- Directed by: Douglas Sirk and Jacques van Tol
- Written by: H.W. Litschke, Rudo Ritter
- Release date: 27 March 1936;
- Running time: 78 minutes
- Country: Netherlands
- Language: Dutch

= 't Was één April =

't Was één April is a 1936 Dutch film directed by Douglas Sirk and Jacques van Tol. It is a lost film.

==Plot==
When Mister Vlasman gets promoted from baking bread to making macaroni, he and his wife want to enter high society. They could not be happier when a wealthy baron offers to introduce them into the high class.
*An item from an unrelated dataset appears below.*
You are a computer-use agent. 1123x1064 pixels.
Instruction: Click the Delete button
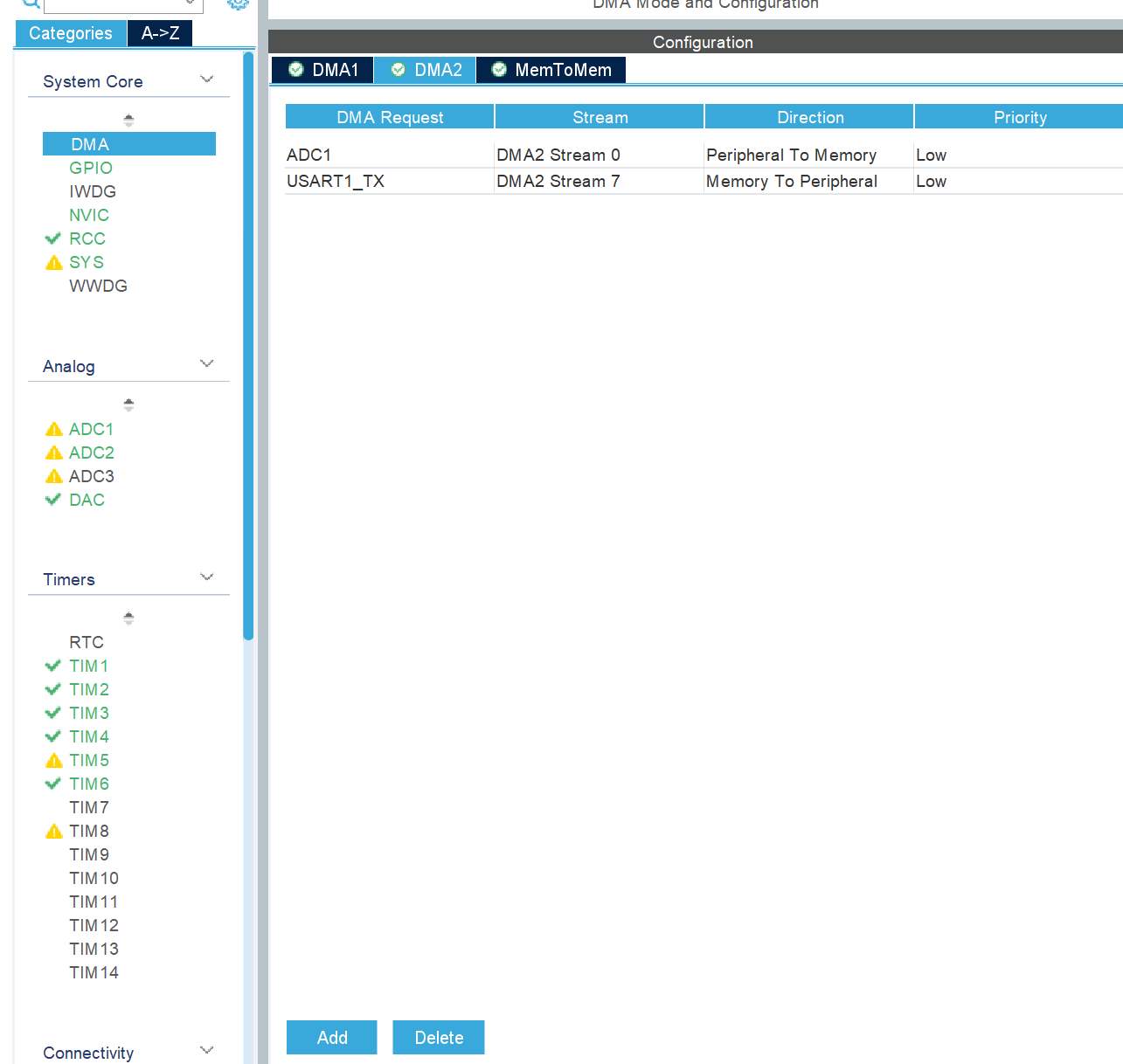point(438,1037)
What they don't realise is that this was all an April Fools' prank. Unfortunately for the pranksters, things get out of hand when a real baron visits the Vlasmans.

==Cast==
- Jacques Van Bylevelt	... 	Heer Vlasman
- Tilly Perin-Bouwmeester	... 	Vlasmans vrouw
- Jopie Koopman	... 	Vlasmans dochter
- Rob Milton	... 	Vlasmans dochters verloofde
- Herman Tholen... 	Baron de Hoog van Vriesland
- Johan Kaart	... 	Handelaar
- Cissy Van Bennekom	... 	Vlasmans secretaresse
- Pau Dana	... 	Secretaresse

==Background==
The movie is a remake of the German film April, April! (1935), also directed by Douglas Sirk. In the German version the baron was a prince. Sirk never came to the Netherlands. All of his scenes were shot in Germany. Scenes in the Netherlands were directed by Jacques van Tol. No known copies of the film exist today.